Comment author: paulfchristiano 20 December 2010 09:37:22PM 1 point [-]

Indeed, by saving themselves I was appealing to my analogy. This relies on the construction of a utility function such that human generosity now is more valuable than world domination later. I can write down many such utility functions easily, as contrasted with the difficulty of describing friendliness, so I can at least hope to design an AI which has one of them.

Comment author: Eliezer_Yudkowsky 21 December 2010 12:21:42AM 2 points [-]

I can write down many such utility functions easily, as contrasted with the difficulty of describing friendliness, so I can at least hope to design an AI which has one of them.

What you can do when you can write down stable utility functions - after you have solved the self-modification stability problem - but you can't yet write down CEV - is a whole different topic from this sort of AI-boxing!

Comment author: paulfchristiano 21 December 2010 01:31:05AM 5 points [-]

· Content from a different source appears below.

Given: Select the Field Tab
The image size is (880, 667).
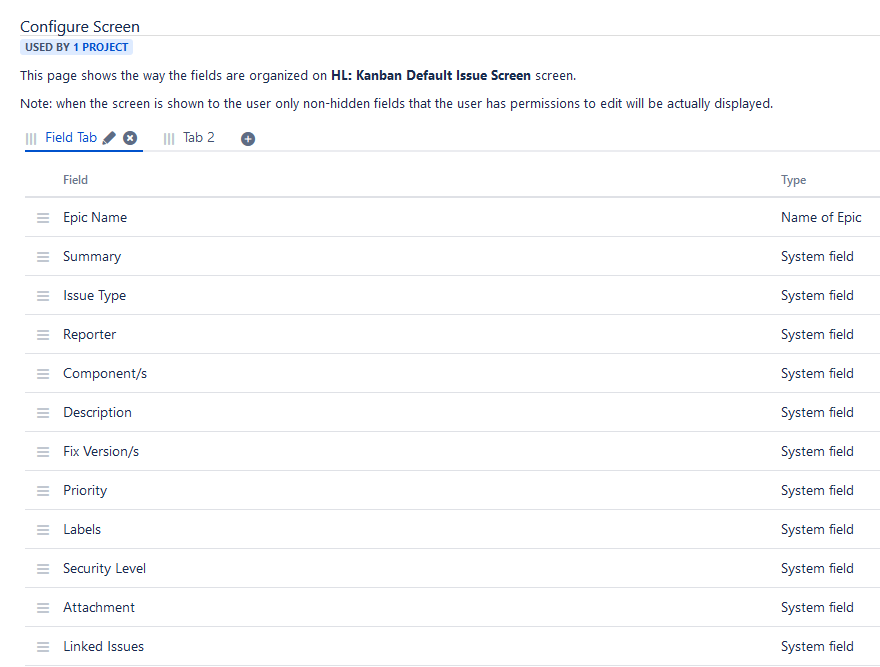Looking at the screenshot, I should tap(69, 137).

I don't think I understand this post.

My claim is that it is easier to write down some stable utility functions than others. This is intimately related to the OP, because I am claiming as a virtue of my approach to boxing that it leaves us with the problem of getting an AI to follow essentially any utility function consistently. I am not purporting to solve that problem here, just making the claim that it is obviously no harder and almost obviously strictly easier than friendliness.

Comment author: Vladimir_Nesov 20 December 2010 09:39:42PM *  1 point [-]

Then you don't need the obscurity part.

Comment author: paulfchristiano 20 December 2010 09:41:37PM 2 points [-]

I don't understand. How do you propose to incentivize the genie appropriately? I haven't done anything for the purpose of obscurity, just for the purpose of creating an appropriate incentive structure. I see no way to get the answer out in one question in general; that would certainly be better if you could do it safely.